Input for this task
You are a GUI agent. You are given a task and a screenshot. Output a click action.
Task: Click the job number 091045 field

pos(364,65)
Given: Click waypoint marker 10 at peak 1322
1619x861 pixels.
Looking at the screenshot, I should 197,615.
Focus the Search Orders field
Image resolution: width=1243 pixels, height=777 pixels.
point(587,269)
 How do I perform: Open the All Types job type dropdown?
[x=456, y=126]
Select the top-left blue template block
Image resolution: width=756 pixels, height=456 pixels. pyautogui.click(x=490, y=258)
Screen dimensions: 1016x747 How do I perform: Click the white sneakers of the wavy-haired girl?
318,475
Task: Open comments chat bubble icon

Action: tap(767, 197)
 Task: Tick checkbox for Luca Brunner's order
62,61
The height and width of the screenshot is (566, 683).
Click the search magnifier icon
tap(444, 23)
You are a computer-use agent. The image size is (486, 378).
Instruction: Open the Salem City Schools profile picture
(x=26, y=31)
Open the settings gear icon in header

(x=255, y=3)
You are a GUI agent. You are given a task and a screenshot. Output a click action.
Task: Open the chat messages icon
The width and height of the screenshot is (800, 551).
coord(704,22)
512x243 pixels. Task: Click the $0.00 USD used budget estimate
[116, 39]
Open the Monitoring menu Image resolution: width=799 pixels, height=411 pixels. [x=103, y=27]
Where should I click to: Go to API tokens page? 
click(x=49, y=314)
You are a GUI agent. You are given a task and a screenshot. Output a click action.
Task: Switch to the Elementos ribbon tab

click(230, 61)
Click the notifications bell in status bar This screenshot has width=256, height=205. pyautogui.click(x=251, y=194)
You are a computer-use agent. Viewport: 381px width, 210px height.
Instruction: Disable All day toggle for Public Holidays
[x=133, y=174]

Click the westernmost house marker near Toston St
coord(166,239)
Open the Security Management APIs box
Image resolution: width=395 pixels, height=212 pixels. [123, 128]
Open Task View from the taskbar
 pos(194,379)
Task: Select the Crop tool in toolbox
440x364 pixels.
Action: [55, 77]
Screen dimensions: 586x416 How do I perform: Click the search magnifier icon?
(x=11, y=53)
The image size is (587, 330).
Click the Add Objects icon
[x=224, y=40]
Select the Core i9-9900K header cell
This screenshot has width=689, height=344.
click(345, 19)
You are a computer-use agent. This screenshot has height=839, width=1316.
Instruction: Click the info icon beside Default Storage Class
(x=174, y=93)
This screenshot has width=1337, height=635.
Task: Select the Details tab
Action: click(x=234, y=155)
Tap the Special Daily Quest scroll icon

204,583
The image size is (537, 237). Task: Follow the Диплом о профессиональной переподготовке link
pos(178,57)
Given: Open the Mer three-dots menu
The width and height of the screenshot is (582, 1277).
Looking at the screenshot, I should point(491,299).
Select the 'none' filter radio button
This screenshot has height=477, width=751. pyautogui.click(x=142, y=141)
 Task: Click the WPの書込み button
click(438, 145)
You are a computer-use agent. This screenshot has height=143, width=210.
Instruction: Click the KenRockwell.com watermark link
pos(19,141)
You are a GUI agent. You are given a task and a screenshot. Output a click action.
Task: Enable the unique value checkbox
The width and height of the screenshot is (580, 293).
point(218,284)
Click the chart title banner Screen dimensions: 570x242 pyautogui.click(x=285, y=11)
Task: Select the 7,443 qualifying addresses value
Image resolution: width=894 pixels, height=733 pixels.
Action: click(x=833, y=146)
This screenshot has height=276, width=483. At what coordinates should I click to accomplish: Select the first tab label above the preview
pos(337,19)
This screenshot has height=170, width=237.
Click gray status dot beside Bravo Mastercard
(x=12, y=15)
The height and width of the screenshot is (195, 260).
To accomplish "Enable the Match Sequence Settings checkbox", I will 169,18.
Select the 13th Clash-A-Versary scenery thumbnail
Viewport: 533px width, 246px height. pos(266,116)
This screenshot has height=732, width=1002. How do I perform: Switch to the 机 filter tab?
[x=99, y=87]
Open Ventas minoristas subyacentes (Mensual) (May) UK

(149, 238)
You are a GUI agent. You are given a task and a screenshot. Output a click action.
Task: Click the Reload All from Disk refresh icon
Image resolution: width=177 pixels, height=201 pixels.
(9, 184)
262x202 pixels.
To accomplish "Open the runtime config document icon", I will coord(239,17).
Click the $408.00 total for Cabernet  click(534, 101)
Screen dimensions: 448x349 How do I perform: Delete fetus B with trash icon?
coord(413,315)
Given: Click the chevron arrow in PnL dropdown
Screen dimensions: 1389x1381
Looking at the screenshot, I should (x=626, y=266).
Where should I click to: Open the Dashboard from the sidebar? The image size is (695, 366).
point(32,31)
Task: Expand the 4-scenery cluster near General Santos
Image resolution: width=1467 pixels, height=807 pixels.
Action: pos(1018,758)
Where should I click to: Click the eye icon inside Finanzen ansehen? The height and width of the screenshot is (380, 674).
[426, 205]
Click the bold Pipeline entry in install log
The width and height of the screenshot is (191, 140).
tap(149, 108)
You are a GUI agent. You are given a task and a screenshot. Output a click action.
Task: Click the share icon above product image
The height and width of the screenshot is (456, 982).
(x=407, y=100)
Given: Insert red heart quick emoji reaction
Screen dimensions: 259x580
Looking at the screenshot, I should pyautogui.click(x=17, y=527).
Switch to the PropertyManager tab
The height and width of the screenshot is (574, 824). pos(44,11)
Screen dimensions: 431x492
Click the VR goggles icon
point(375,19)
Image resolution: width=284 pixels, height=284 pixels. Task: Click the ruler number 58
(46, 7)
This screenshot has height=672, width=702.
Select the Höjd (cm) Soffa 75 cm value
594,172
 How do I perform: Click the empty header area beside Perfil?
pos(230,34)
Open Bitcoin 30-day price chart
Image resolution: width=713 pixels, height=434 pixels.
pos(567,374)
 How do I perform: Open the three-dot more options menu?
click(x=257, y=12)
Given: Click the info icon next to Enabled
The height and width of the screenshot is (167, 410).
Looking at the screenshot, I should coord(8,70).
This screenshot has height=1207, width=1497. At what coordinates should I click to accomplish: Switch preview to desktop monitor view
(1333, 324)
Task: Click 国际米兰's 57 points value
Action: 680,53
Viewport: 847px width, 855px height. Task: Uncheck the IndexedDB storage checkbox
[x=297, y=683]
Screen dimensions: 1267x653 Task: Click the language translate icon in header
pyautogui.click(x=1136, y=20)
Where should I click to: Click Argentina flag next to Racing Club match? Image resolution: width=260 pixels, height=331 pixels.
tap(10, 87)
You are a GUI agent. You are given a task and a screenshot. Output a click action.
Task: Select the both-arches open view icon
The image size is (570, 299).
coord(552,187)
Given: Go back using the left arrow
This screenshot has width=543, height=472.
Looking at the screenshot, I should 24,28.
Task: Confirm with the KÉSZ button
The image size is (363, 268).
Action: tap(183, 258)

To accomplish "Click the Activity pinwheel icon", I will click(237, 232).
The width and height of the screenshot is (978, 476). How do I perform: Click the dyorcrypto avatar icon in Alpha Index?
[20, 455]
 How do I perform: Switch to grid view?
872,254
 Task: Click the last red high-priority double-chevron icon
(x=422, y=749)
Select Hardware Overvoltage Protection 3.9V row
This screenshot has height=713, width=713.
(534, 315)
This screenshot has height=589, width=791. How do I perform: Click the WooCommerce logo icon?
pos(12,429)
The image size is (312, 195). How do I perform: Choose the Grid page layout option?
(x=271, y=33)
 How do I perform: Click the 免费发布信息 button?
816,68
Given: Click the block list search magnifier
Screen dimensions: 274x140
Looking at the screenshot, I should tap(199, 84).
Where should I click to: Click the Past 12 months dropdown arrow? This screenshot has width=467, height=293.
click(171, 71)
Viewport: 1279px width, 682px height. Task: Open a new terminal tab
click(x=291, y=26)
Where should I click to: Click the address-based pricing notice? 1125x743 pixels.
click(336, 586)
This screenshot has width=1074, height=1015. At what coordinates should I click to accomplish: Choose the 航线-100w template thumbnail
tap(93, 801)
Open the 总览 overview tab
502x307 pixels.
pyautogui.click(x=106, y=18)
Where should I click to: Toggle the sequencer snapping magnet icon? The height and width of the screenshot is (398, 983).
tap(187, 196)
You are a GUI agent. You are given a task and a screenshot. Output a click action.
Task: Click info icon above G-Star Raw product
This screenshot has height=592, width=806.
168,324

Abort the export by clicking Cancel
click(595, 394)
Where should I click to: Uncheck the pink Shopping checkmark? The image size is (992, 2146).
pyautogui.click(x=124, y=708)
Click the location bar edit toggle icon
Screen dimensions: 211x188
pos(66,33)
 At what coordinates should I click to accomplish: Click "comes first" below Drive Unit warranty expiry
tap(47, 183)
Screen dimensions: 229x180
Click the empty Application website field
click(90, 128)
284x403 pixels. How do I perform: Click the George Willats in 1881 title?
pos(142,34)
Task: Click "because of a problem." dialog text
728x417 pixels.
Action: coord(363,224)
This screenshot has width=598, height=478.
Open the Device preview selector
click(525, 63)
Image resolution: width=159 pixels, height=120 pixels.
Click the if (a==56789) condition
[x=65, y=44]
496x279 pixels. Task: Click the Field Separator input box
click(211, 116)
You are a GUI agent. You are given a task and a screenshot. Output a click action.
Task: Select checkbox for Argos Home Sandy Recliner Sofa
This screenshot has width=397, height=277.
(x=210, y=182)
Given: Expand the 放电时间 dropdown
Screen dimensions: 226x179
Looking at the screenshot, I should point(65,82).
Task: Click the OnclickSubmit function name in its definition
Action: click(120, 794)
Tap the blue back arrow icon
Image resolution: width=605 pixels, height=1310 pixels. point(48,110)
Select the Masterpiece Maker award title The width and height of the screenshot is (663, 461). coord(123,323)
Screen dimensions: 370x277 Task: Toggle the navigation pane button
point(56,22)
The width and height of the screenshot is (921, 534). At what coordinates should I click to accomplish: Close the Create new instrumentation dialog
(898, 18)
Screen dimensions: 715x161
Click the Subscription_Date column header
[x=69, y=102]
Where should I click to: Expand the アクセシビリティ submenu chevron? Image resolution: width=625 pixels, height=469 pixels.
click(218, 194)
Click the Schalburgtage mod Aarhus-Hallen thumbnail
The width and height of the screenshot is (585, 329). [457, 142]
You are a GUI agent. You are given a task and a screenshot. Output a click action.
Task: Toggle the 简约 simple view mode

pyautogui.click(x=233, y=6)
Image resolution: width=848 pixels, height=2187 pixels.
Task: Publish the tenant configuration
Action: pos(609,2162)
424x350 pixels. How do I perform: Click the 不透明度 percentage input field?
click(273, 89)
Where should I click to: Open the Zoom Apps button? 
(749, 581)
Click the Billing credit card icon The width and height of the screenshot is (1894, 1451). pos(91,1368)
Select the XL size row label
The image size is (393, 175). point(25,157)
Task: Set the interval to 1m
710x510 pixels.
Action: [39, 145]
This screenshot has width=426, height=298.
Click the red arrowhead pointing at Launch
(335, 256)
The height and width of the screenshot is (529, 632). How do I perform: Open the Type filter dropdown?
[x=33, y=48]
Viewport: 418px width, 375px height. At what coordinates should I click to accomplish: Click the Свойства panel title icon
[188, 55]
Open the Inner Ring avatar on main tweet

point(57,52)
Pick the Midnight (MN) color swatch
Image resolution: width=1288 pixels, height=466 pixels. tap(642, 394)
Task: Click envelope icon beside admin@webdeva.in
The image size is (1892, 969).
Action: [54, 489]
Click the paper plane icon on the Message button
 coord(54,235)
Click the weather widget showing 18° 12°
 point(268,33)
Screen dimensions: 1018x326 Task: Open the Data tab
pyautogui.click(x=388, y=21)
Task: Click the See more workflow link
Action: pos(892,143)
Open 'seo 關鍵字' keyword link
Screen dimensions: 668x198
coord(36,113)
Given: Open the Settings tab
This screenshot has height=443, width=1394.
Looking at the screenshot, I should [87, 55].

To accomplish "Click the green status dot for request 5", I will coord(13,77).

What you need to do
Quote, without alteration, the portion of the records above that opens with the line containing "Given: Go back using the left arrow" and closes with the line containing "(x=422, y=749)", including both of those lines.

Written solution
Given: Go back using the left arrow
This screenshot has width=543, height=472.
Looking at the screenshot, I should 24,28.
Task: Confirm with the KÉSZ button
The image size is (363, 268).
Action: tap(183, 258)

To accomplish "Click the Activity pinwheel icon", I will click(237, 232).
The width and height of the screenshot is (978, 476). How do I perform: Click the dyorcrypto avatar icon in Alpha Index?
[20, 455]
 How do I perform: Switch to grid view?
872,254
 Task: Click the last red high-priority double-chevron icon
(x=422, y=749)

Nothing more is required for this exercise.